Paylaş
AK Parti–Cemaat ilişkisi nasıl başladı?
AHMET ŞIK: AKP ile Cemaat, aslında yüzde yüz örtüşen yapılar değildi. 2002 ile 2007 arasında AKP’nin Cemaat’le kurduğu ilişki zayıf bir ilişkiydi. Kerhen bir ilişkiydi. Sıkı fıkı ilişki, 2007 ile 2012 arası ilişkidir. Yani Ergenekon’la başladı sıkı fıkı ilişki.
*
Ergenekon için ilk adım kimden geldi?
AHMET ŞIK: Özden Örnek’e ait olan günlüklerde şöyle bir Tayyip Erdoğan portresi çiziliyor: Tıpkı geçmişteki başbakanlar gibi askeri, hükümetin doğal ortağı kabul eden ve “İstediğiniz her şeyi yaparım” noktasında bir başbakan... Ama bu askere yetmedi. Bunu nereden anladık? Abdullah Gül’ün Cumhurbaşkanlığı’na aday olma sürecinde anladık. Gül’ün eşinin başörtülü olmasına gösterilen tepkiden anladık, Büyükanıt’ın muhtırasından anladık. İşte bu durum Tayyip Erdoğan’a şunu öğretti: Ben ne yaparsam yapayım iktidar elimden gidecek ve benden öncekilerin başına gelen benim de başıma gelecek.
*
Cemaat tam da bu noktada mı devreye girmiş oldu?
AHMET ŞIK: Evet... Cemaat, bürokrasideki gücüne dayanarak önceden hazırlığını ve planını yaptığı Ergenekon operasyonunun başlatılmasını teklif etti Erdoğan’a. “Bizim bürokrasideki gücümüz, sizin de siyasi desteğinizle bunları alt edebiliriz” dedi. Erdoğan da buna onay verdi. Çünkü onay vermeseydi, hem demokrasi kesintiye uğrayacak hem de Erdoğan elindeki iktidar imkânını kaçırmış olacaktı.
*
Sizin tezinize göre Erdoğan, iktidarını korumak adına Ergenekon sürecine destek verdi. Peki Cemaat’in çıkarı neydi?

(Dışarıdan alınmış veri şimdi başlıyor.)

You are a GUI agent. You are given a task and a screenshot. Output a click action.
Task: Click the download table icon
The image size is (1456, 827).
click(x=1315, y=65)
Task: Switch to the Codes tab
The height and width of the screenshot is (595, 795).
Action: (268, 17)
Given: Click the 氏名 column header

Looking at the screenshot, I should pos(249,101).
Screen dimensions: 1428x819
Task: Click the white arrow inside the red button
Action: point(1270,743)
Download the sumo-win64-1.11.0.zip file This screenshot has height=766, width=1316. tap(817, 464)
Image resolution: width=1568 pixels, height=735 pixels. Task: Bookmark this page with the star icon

AHMET ŞIK: İktidarın olanaklarından faydalanmak... Cemaat, devletin tüm kılcal damarlarına nüfuz etmek isteyen bir yapı... Hükümetlerin geçici olduğunu, kalıcı olanın devlet olduğunu biliyorlar.
*
Ergenekon’da düğmeye basıldığı ilk gün, siz neler düşünüyordunuz?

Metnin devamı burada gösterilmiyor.